Scientists have analyzed the fossilized dental plaque of Neanderthals to sequence the oral microbiome, including the oldest ever, at 100,000 years old. By comparing them to humans and other primates, the study reveals new insights into how this symbiotic human-microbe relationship evolved – and might even have contributed to the growth of our brains.
Communities comprising trillions of microbes live on and in our bodies – but before you break out the hand sanitizer and mouthwash, remember that these microbiomes are crucial to our health. They play a role in processes like digestion, and can influence our likelihood of developing various diseases.
But despite our microbiome being such an integral player in our overall health, not much is known about how it evolved alongside us. So for the new study, an international team of scientists set out to piece together this history.

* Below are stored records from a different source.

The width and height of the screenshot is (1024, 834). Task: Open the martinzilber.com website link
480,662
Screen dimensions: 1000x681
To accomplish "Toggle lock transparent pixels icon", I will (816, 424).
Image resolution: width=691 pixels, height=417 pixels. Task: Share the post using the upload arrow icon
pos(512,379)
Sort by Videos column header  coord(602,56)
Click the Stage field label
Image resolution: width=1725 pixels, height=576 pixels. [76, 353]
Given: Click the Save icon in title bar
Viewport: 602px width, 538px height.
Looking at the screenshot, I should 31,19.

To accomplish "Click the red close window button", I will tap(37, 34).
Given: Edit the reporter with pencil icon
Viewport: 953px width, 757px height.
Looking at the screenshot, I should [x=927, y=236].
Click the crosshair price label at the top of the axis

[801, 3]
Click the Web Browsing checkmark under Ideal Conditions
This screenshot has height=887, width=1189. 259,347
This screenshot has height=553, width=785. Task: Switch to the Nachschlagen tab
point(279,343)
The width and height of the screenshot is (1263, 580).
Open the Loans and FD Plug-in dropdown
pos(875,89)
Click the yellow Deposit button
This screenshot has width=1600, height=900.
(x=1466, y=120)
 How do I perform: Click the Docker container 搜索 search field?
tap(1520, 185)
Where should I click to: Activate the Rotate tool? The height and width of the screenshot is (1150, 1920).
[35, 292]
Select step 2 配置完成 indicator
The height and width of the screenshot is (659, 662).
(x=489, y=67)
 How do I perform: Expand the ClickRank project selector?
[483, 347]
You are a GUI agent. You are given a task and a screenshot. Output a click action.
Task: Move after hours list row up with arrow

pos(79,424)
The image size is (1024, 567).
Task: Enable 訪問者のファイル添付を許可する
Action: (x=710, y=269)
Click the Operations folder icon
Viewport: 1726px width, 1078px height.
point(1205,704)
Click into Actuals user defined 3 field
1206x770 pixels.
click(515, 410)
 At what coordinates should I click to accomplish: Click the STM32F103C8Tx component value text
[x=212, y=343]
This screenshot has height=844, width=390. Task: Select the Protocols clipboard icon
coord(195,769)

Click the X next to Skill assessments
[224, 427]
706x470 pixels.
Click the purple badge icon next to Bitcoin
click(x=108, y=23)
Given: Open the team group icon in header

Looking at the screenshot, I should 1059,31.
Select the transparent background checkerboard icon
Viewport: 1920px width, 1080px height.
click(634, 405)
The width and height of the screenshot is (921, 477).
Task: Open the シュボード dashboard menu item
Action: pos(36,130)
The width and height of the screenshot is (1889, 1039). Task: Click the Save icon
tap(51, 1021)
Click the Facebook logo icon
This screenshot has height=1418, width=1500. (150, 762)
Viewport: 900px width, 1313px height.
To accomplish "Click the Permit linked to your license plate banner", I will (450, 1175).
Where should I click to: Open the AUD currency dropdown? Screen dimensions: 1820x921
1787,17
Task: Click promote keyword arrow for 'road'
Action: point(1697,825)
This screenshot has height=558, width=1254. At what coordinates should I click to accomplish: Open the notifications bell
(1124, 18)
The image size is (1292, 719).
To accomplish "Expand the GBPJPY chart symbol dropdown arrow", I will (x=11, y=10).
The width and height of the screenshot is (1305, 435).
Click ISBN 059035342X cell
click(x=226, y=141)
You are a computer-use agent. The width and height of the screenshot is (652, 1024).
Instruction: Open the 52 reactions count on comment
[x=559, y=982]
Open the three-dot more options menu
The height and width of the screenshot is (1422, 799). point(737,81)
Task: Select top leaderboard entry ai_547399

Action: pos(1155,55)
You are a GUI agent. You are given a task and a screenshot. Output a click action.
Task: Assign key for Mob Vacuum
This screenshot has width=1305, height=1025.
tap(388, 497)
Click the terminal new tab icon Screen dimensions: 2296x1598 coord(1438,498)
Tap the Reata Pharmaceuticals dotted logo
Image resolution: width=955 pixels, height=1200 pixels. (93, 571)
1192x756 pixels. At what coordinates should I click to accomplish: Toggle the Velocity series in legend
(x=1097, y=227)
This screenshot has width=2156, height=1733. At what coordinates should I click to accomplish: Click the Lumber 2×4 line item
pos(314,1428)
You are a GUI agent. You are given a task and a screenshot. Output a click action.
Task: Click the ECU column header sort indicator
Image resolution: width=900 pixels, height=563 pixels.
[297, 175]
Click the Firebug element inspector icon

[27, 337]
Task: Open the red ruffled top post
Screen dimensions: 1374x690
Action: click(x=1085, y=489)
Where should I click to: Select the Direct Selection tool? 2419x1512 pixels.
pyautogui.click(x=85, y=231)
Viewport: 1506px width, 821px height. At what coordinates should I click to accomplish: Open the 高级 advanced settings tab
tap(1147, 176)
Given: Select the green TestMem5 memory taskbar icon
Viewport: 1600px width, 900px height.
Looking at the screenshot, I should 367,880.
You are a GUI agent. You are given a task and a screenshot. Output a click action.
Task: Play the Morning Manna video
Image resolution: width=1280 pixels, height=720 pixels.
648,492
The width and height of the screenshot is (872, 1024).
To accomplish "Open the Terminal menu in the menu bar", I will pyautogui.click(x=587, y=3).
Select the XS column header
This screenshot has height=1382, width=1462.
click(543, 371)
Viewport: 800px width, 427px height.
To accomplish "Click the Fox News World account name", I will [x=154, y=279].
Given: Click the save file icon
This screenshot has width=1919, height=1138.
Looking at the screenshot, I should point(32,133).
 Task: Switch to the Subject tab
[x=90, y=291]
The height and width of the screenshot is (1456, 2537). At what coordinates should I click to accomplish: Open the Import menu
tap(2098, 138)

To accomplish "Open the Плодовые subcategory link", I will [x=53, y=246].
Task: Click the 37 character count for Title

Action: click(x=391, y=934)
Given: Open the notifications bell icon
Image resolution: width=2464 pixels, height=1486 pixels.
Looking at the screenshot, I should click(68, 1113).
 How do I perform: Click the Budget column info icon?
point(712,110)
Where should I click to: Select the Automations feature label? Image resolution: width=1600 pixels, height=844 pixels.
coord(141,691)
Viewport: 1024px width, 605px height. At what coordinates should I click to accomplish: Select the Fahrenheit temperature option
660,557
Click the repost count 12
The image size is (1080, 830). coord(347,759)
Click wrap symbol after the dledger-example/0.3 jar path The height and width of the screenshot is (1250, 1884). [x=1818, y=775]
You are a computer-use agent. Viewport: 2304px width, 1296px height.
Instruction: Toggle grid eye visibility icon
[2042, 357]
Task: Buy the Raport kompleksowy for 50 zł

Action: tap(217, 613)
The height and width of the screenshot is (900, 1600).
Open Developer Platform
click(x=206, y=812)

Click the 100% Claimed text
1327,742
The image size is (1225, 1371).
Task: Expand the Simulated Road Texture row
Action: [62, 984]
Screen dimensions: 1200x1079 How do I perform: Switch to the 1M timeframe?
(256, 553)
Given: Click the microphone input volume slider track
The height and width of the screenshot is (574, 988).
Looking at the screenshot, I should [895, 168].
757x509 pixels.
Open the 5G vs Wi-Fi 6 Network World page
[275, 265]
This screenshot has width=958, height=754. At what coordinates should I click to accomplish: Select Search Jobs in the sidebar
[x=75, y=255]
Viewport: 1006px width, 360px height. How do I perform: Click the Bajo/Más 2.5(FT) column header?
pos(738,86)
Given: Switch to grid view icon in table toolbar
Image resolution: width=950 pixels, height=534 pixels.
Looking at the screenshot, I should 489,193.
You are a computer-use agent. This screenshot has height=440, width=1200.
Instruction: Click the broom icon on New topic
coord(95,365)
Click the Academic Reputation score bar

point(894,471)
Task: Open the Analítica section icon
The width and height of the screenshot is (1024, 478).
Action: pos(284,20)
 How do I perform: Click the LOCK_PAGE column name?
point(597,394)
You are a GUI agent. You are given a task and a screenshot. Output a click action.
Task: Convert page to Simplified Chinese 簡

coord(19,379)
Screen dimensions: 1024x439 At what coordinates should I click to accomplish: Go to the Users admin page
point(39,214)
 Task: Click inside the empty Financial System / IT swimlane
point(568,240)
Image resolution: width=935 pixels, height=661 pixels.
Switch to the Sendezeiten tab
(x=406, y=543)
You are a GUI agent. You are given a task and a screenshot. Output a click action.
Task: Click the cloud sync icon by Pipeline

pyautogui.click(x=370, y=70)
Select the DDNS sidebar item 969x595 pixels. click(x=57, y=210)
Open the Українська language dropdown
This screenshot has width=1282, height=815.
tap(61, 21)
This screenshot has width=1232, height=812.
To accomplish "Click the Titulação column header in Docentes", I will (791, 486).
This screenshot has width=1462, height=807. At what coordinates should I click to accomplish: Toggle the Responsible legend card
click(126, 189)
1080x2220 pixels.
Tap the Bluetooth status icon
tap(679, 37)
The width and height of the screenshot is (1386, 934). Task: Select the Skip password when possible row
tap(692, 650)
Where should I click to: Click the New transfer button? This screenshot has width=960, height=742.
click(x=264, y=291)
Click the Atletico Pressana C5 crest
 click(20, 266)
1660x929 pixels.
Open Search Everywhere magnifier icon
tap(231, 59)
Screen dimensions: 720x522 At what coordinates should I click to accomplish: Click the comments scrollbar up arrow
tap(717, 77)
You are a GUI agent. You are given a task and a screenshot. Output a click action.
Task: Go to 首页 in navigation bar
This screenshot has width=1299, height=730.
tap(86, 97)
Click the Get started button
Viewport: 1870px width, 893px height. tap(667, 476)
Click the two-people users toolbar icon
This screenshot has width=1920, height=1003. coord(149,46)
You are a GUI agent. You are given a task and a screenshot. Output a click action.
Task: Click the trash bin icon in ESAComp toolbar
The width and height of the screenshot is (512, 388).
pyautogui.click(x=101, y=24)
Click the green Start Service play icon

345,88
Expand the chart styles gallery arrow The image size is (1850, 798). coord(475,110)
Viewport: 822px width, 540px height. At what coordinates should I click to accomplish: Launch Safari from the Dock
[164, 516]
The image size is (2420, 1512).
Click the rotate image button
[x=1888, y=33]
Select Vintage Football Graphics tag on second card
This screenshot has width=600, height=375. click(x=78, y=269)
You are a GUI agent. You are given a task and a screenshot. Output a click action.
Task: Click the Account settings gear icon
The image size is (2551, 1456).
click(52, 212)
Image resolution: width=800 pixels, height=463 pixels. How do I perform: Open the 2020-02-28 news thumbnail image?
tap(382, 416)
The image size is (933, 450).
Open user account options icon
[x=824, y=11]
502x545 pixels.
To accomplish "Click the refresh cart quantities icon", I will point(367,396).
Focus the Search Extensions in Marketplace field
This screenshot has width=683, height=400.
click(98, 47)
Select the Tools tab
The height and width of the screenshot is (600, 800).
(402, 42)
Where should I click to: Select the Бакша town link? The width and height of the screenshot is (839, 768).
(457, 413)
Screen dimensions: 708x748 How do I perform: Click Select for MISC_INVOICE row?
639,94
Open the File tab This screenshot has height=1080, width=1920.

“For a long time, people have been trying to understand what a normal healthy microbiome is,” says Harvard Professor Christina Warinner, an author of the study. “If we only have people today that we’re analyzing from completely industrialized contexts and that already have high disease burdens, is that healthy and normal? We started to ask: What are the core members of the microbiome? Which species and groups of bacteria have actually co-evolved with us the longest?”
A previous study sought to answer the question by looking at 50,000-year old Neanderthal poop, but for the new work researchers looked to the other end. The team studied the oral microbiomes of 124 individuals, including the fossil remains of Neanderthals and humans dating back as far as 100,000 years, and present-day humans, chimpanzees, gorillas and howler monkeys.
The researchers identified 10 strains of bacteria that were common to all of the tested species at all ages, implying they’ve been an integral part of the shared hominid oral microbiome since before our last common ancestor, around 40 million years ago.
The team also found that the oral microbiomes of Neanderthals and present-day humans are surprisingly similar. Of the few differences, certain bacteria seemed to have disappeared from the human microbiome around 14,000 years ago.
But perhaps the most important find was the strains of Streptococcus shared by Neanderthals and humans (both present and ancient), but not the other primates. These bacteria are known to feed on starch, hijacking enzymes from our own saliva to break it down.
The implications of this could be massive. For these bugs to be there, Neanderthals and ancient humans had to have been eating starchy foods, suggesting they became important even before the advent of agriculture. The high glucose content could even have helped fuel the rapid growth of our brains.
“We think we’re seeing evidence of a really ancient behavior that might have been part of encephalization — or the growth of the human brain,” says Warinner. “It’s evidence of a new food source that early humans were able to tap into in the form of roots, starchy vegetables, and seeds.”
The comprehensive study helps put our microbiomes into new contexts, and the researchers say it gives new clues to the evolution of both ourselves and our microbial buddies.
The study was published in the journal PNAS.